Below this line is a set of entries; quote exactly the lines from the line that contains "Морские перевозки (200, 1216)" to the line that contains "ИИ-агенты (372, 23)", both lines included.
====== Dataset excerpts ======
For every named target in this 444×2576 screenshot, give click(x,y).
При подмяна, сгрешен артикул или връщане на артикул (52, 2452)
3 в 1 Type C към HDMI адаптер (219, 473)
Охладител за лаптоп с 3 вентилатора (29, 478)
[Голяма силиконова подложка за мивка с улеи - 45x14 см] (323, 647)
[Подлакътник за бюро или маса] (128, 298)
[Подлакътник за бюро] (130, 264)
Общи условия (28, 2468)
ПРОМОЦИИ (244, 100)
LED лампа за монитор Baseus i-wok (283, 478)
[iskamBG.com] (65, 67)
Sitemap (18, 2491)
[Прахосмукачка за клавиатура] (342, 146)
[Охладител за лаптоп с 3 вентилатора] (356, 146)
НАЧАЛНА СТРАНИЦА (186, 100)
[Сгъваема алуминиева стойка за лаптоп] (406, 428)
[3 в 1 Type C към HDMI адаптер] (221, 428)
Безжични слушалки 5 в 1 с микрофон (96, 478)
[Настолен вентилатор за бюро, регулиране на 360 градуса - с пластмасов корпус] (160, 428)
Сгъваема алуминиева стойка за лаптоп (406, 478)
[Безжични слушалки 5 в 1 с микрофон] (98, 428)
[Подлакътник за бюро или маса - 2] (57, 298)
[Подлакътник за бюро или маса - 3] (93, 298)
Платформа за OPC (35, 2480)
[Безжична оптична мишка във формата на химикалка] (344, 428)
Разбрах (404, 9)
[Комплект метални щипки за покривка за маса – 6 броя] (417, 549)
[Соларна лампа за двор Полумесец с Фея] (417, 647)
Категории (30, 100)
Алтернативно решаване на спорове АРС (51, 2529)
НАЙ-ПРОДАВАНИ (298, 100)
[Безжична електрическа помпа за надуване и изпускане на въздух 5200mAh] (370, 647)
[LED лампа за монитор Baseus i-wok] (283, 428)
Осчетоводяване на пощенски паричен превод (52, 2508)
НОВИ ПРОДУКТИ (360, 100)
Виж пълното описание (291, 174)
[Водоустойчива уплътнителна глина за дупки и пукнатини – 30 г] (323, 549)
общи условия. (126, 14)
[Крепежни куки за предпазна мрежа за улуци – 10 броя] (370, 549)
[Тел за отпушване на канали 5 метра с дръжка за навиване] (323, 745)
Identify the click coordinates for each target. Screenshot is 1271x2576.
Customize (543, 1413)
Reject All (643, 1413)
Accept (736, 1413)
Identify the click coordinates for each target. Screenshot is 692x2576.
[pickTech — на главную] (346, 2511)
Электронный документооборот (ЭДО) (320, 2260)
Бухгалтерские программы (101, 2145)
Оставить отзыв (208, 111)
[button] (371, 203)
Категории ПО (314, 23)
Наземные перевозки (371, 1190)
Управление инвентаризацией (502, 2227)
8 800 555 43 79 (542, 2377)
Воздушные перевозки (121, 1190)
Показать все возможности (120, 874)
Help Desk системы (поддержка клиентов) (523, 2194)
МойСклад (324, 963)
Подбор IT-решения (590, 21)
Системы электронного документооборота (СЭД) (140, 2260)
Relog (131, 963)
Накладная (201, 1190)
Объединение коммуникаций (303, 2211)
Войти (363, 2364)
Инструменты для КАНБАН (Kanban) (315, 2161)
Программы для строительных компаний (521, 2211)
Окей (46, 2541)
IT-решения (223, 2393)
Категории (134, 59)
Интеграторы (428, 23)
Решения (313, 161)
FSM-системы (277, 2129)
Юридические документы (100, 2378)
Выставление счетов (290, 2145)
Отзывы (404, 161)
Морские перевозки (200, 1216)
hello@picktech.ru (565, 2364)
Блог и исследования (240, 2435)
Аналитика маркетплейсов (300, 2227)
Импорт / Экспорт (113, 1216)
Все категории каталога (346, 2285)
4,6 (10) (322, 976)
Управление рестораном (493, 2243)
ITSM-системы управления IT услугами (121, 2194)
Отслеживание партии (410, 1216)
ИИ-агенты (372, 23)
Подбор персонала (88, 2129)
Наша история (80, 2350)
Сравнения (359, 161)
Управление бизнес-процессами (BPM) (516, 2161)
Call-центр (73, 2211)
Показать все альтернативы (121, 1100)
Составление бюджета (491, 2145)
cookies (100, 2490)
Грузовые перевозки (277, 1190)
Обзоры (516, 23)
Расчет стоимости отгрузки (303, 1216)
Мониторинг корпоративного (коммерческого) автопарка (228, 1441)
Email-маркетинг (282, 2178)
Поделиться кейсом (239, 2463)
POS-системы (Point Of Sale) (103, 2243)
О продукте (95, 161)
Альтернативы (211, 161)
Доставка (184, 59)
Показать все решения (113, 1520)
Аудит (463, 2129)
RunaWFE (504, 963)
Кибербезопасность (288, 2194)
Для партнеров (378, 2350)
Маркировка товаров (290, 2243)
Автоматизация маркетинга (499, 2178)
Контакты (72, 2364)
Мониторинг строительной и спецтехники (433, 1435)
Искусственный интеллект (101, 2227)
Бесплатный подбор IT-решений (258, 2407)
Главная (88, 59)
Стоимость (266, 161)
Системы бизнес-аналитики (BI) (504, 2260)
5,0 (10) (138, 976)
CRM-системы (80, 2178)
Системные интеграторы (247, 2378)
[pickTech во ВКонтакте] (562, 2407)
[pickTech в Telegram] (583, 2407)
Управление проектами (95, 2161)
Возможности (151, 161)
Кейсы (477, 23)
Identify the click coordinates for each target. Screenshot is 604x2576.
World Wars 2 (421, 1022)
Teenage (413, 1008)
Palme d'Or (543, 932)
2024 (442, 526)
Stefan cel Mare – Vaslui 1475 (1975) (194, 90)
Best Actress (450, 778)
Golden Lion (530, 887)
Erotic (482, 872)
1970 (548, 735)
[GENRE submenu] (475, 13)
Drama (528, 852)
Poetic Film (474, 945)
======
(Written answer):
Морские перевозки (200, 1216)
hello@picktech.ru (565, 2364)
Блог и исследования (240, 2435)
Аналитика маркетплейсов (300, 2227)
Импорт / Экспорт (113, 1216)
Все категории каталога (346, 2285)
4,6 (10) (322, 976)
Управление рестораном (493, 2243)
ITSM-системы управления IT услугами (121, 2194)
Отслеживание партии (410, 1216)
ИИ-агенты (372, 23)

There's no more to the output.